光陰矢の如し #3
広く静かな鍛錬場に響く小さな嗚咽。ひとしきり泣いたあとで、木刀を支えに立ち上がる。
泣いていたところで、今を悲観していたところで、どうにもならない。死にたくなければ――強くなるしかない。
そんな生活を丸三年。三年も続けていれば、さすがに父上の癖や斬撃の早さにも慣れてくる。前よりはいなせるようになったし、躱すことも出来るようになってきた。
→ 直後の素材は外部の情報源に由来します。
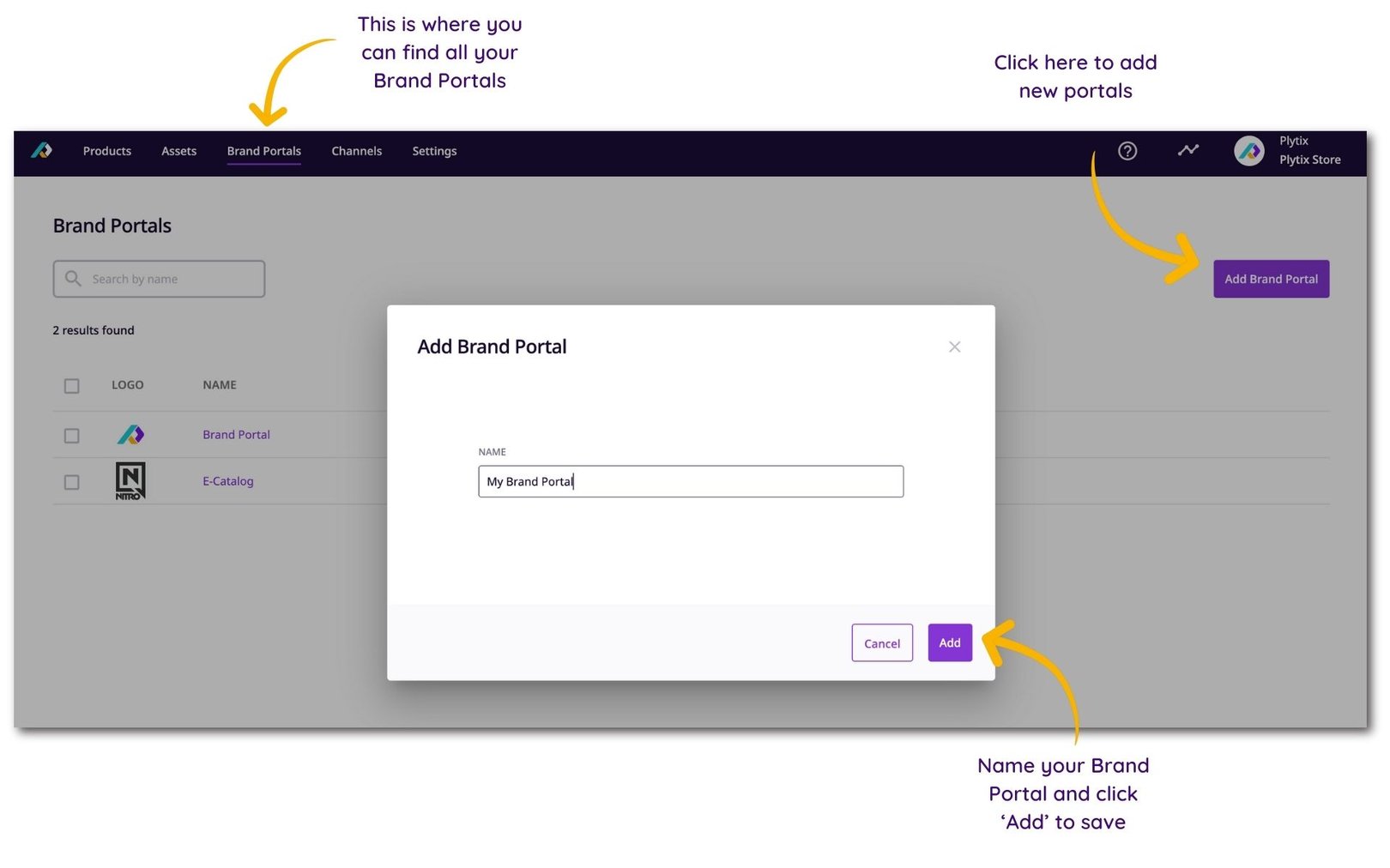Check the select-all checkbox above the list
This screenshot has height=868, width=1390.
71,386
動体視力も鍛えられ、全ての攻撃が見切れるようになった――とはいえ、見切れたとて避けられねば意味などないが。
しかしまあ、当たり前のように身体中は傷だらけになったし、手のひらは固く、厚く、タコだらけになり、大型のネコ科のようなしなやかさと強靭さを感じさせるような、我ながら立派な筋肉が、身体をおおった。胸に発育し始めたふたつの膨らみがなければ、局部を隠していれば、女とは到底思えぬ身体だ。いや、胸とて胸筋と偽ってしまえばどうにかなるかもしれん。現に今、社交界デビューを控えてはいるものの、面識のある貴族たちはいるわけで。その貴族たちのほぼ全てが俺を男と認識している。
当たり前だ。髪を短く刈り、硬い、剣士特有の手のひらを持ち、そしてなにより、男の服に身を包んでいるのだから。分かれという方が無理がある。
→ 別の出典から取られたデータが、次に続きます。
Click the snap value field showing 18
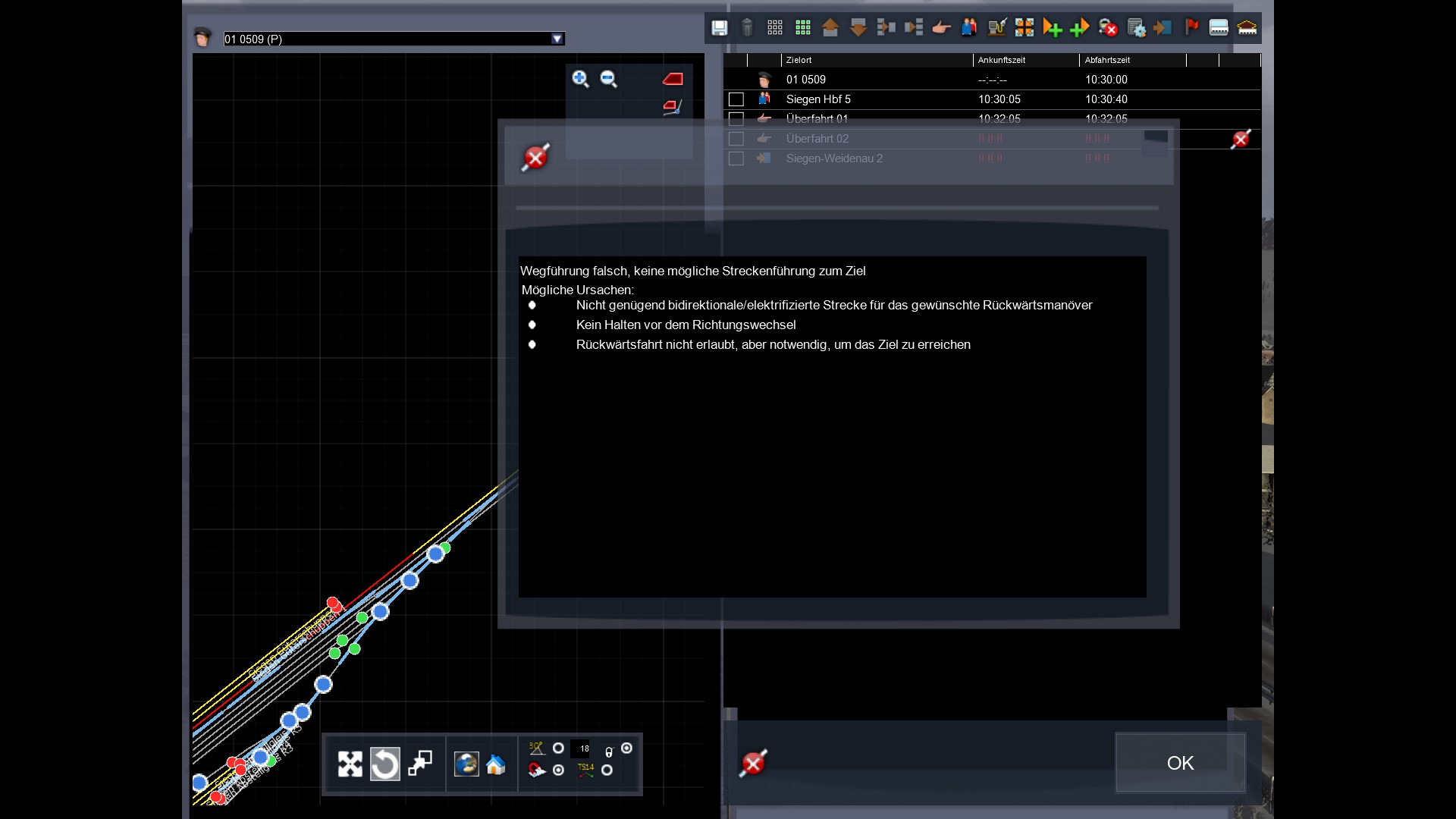The image size is (1456, 819). 582,748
しかし、俺は男として生きねばならぬのだから、それでいいのだろう。これで間違えてはいないのだろう。これから胸はもっと膨らむだろうし、骨格や体格、声から女と隠せぬ日は必ず来るのであろうが、今はこれでいいのだ。
閑話休題。そこからさらに二年経ち、俺の齢が十に至った頃、稽古で使用されていた木刀が、真剣へと変わった。いよいよ俺を殺す気になったのかと思ったが、その頃にはそんなことどうでもよくなっていた。
何故なら、父の攻撃は全て読めるようになっていたのだから。
どの角度から打つか? 打撃の次は? 斬撃の踏み込み具合は? これはカウンターが出来る。だがさらにカウンターが来るな? しかしカウンターをさらにカウンターで返された時はどうか?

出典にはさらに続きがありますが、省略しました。